▶ DATA SHOWN
- - - - - - -
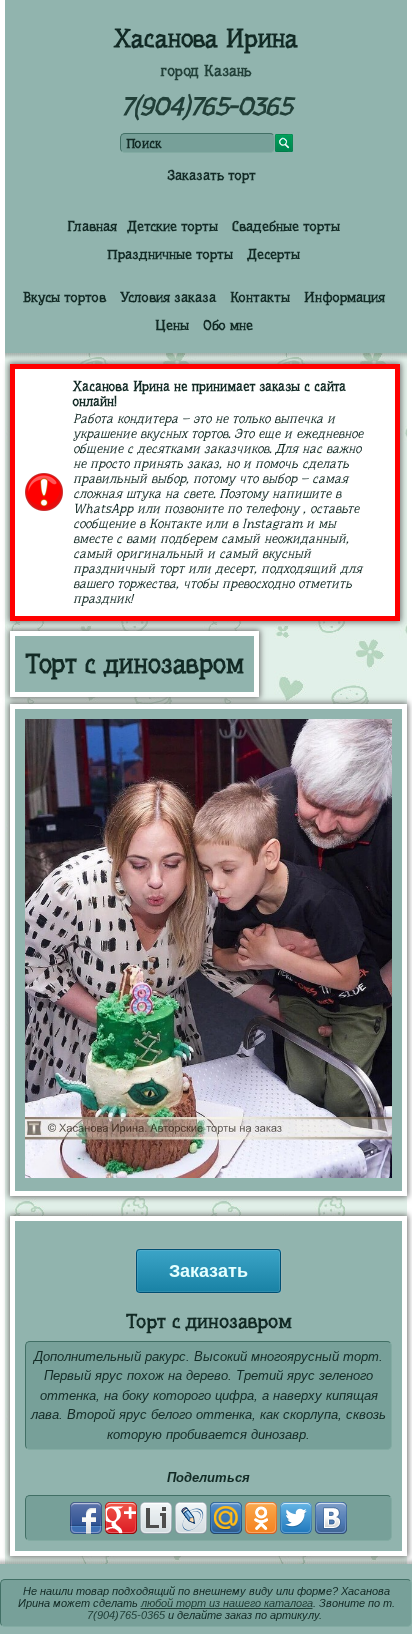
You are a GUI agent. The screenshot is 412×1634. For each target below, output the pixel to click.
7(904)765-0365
- - - - - - -
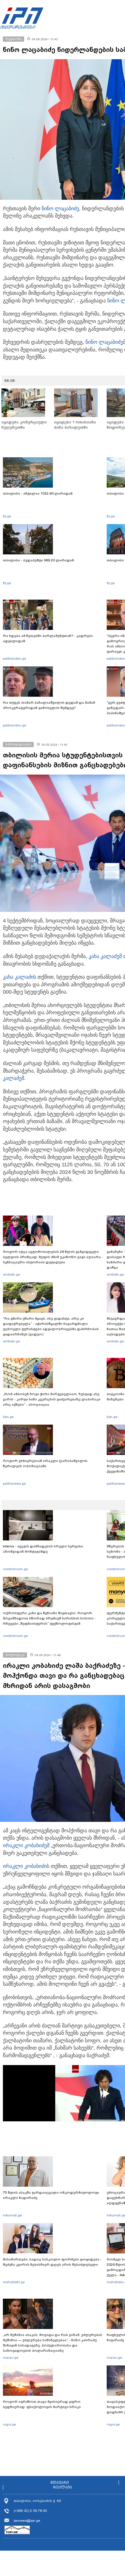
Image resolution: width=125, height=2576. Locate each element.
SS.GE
- - - - - - -
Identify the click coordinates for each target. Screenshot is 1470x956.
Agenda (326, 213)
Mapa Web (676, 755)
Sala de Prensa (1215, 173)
- - - - - - -
▶ WHAT THIS TASK INVOLVES
Check every line of the data, and copy the ones that contain "target".

▶ THE COMPLETED TASK
You are a GUI agent. The screenshot is 412×1634. For each target below, output the pixel to click.
Identify the click coordinates for each target. Screenshot is 1470x956.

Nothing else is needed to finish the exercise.